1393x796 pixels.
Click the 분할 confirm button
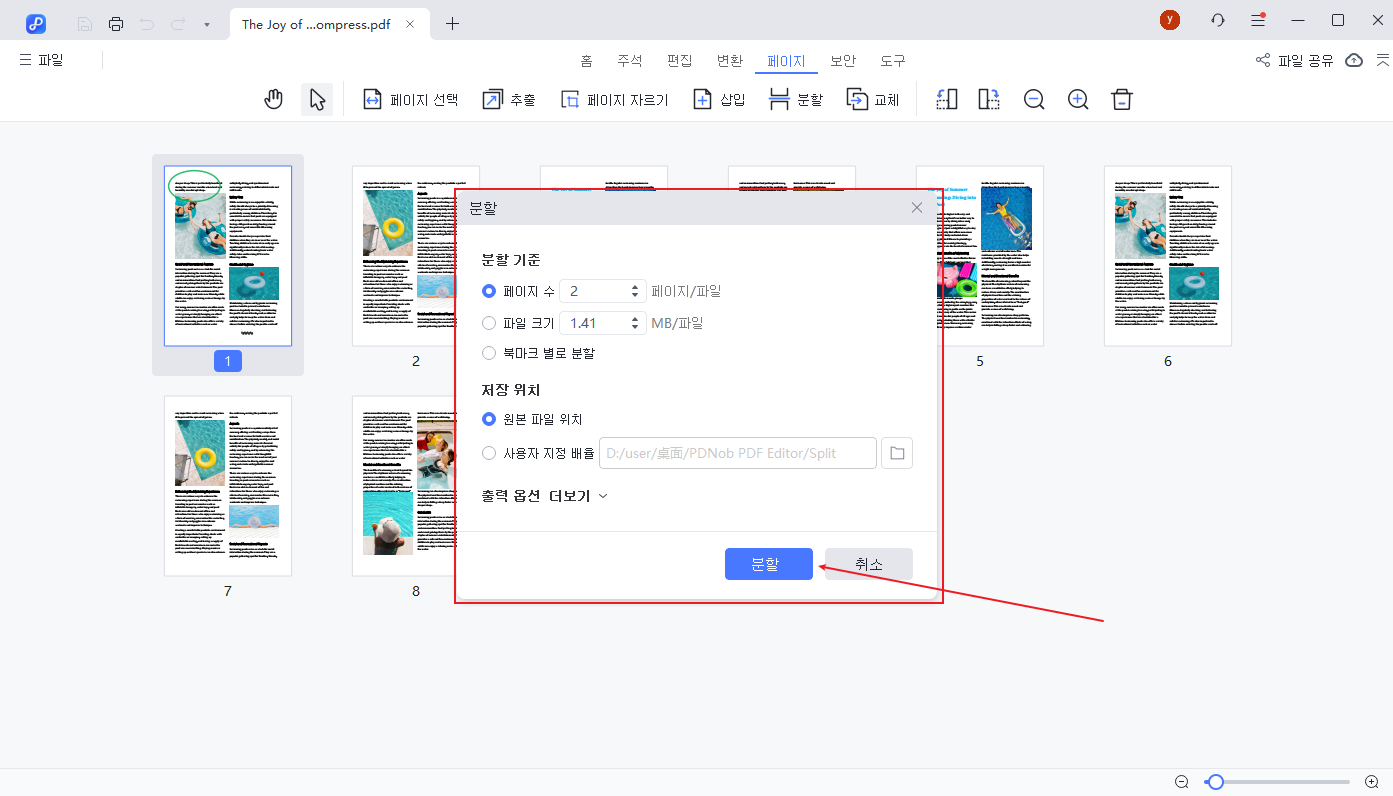(x=768, y=563)
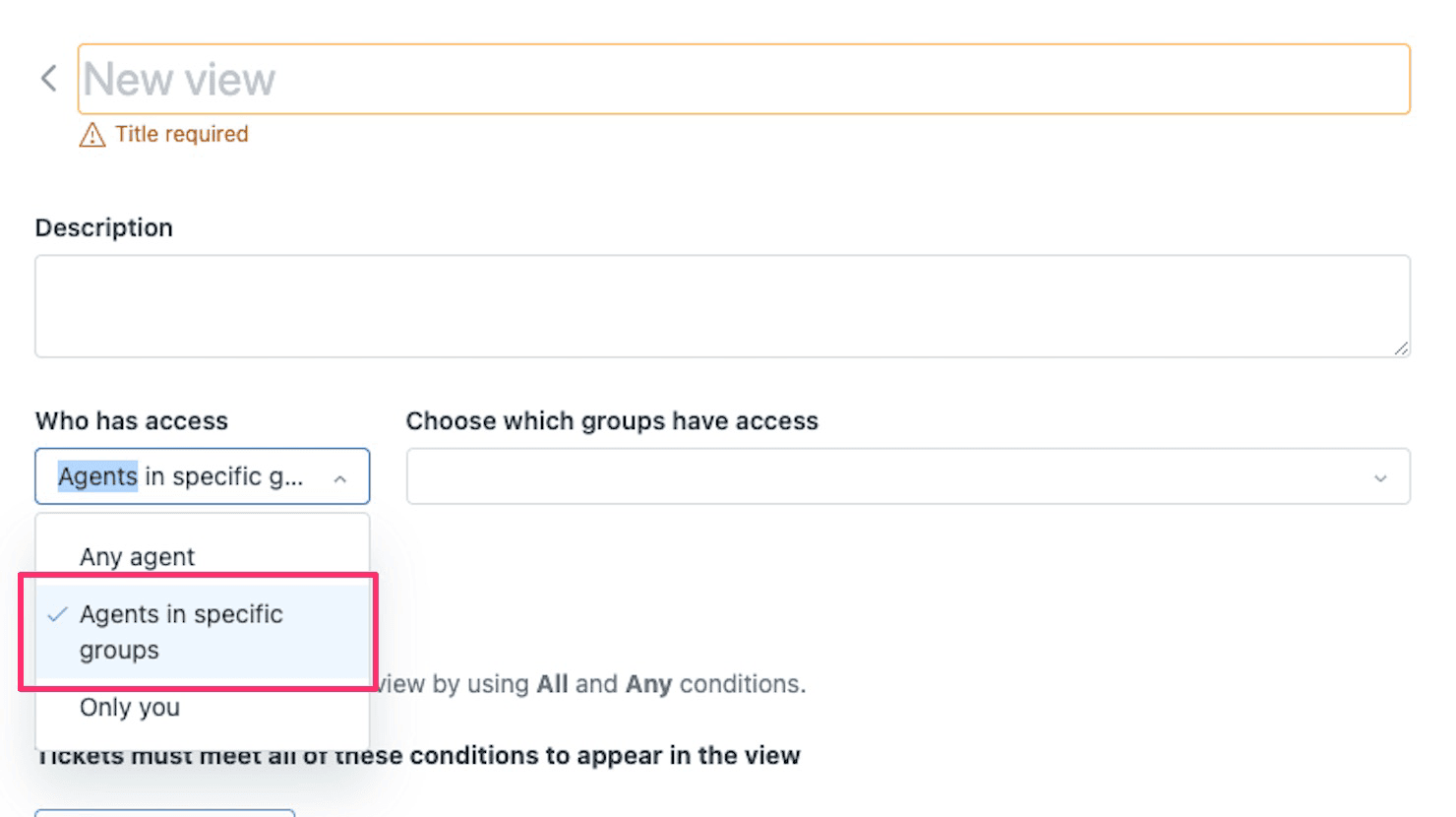Select the Only you option
Screen dimensions: 1456x817
[129, 707]
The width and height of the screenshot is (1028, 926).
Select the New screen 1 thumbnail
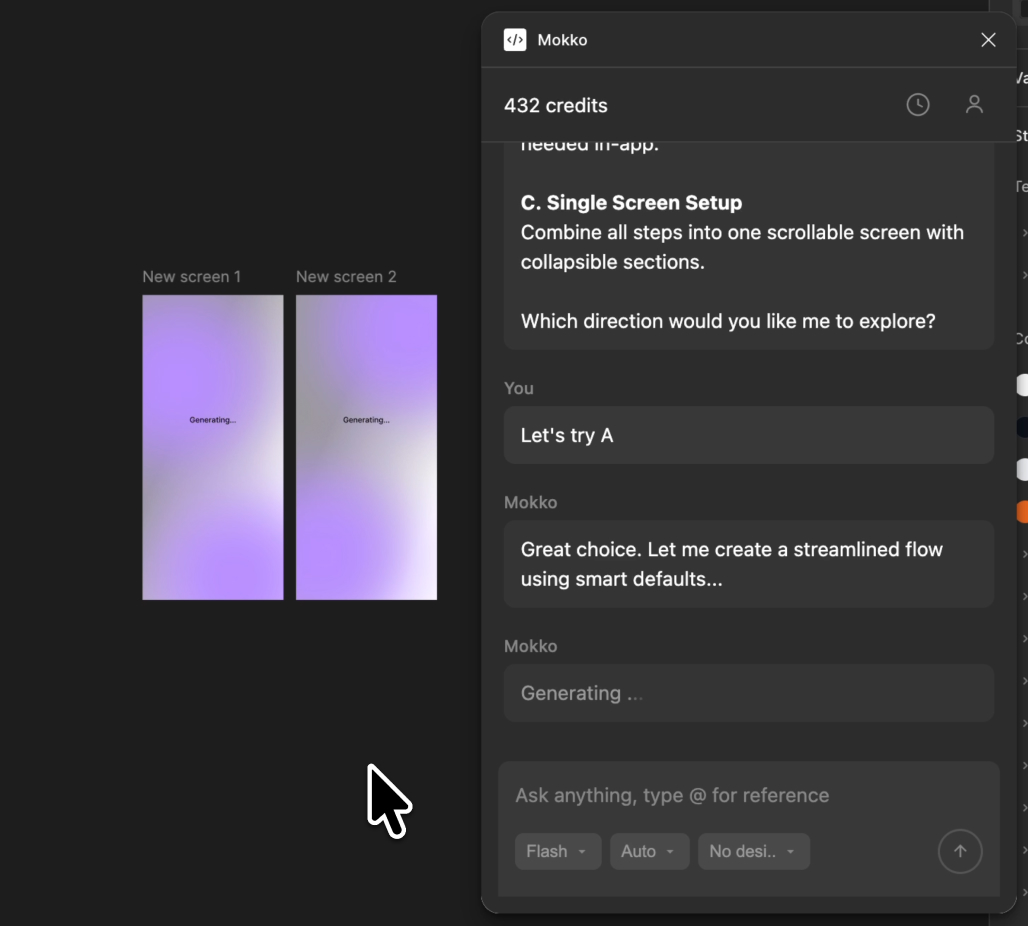[212, 447]
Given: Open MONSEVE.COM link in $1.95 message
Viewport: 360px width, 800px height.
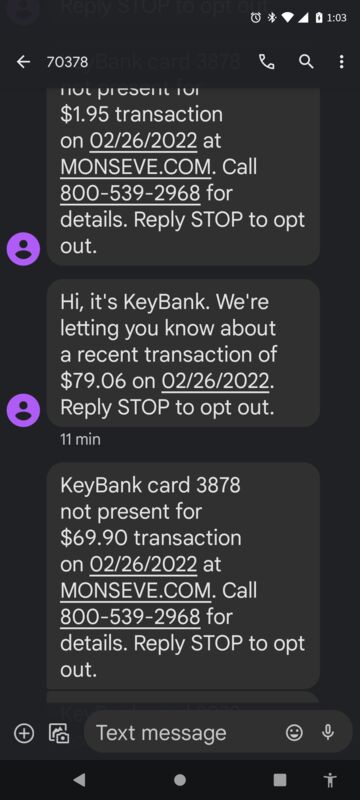Looking at the screenshot, I should (x=135, y=167).
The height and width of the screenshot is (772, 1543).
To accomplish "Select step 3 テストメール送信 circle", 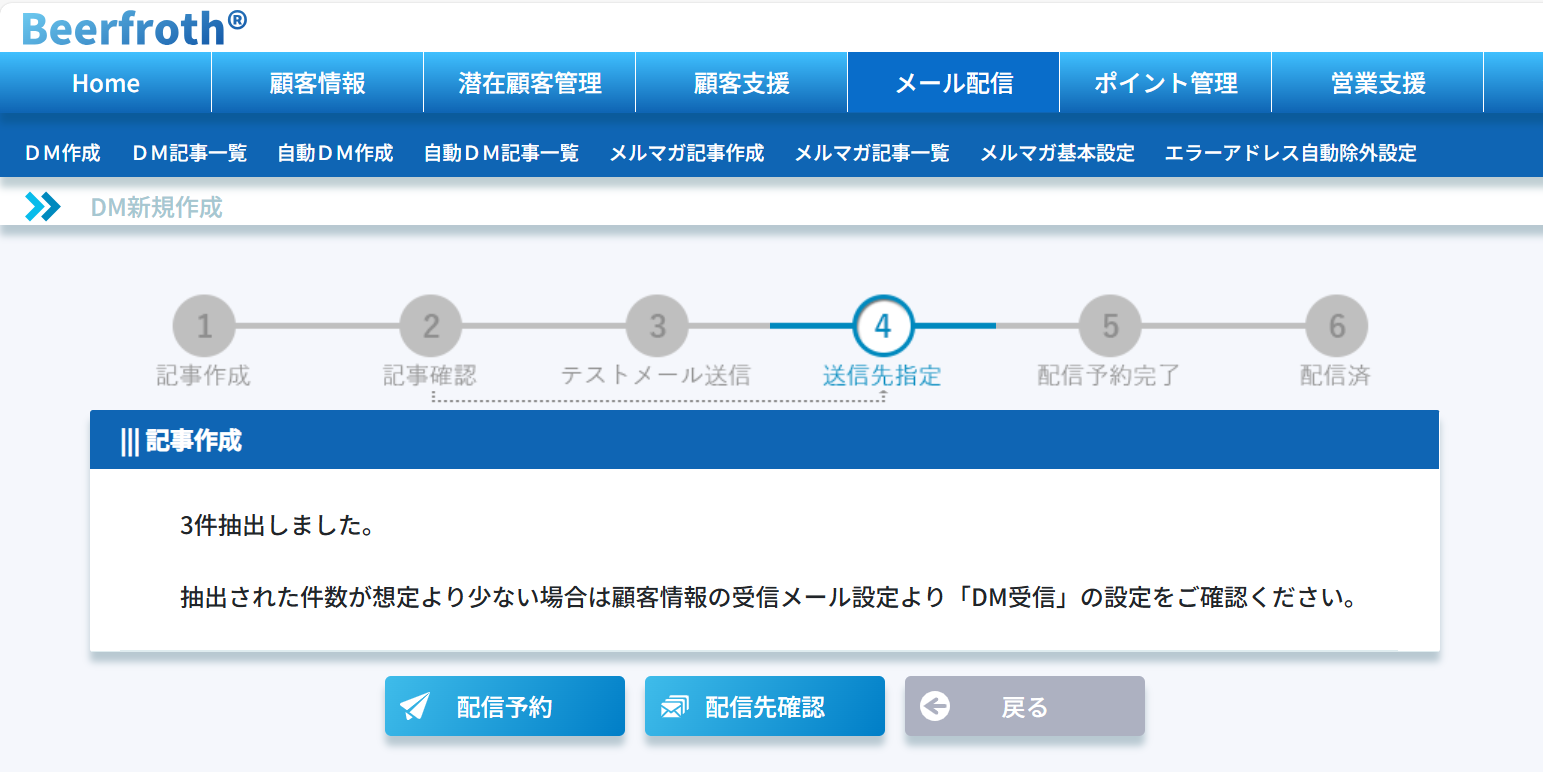I will 657,326.
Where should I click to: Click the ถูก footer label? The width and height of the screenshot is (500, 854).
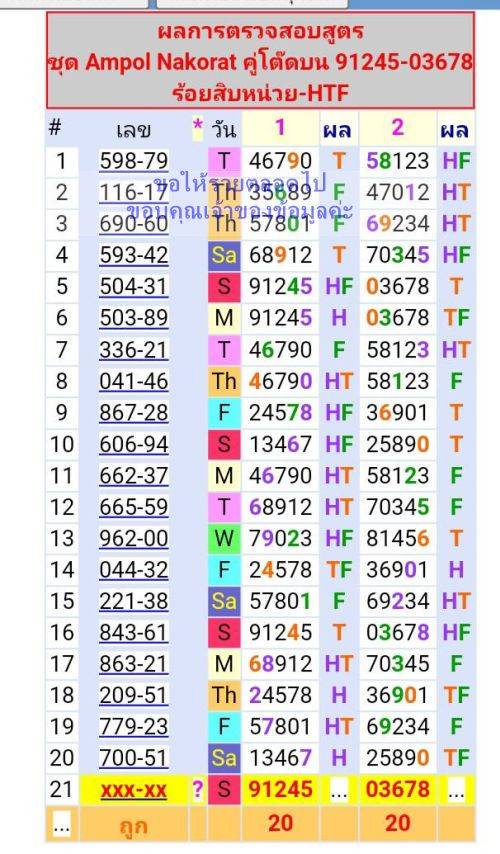coord(133,826)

-------------------------

Please give the records again, starting at the line that contains "Where should I" and stopping after the last of them, with "footer label" changed to "footer text" and nothing else altered. Leave the pictures out.

Response for this exercise:
Where should I click to: Click the ถูก footer text? The width and height of the screenshot is (500, 854).
coord(133,826)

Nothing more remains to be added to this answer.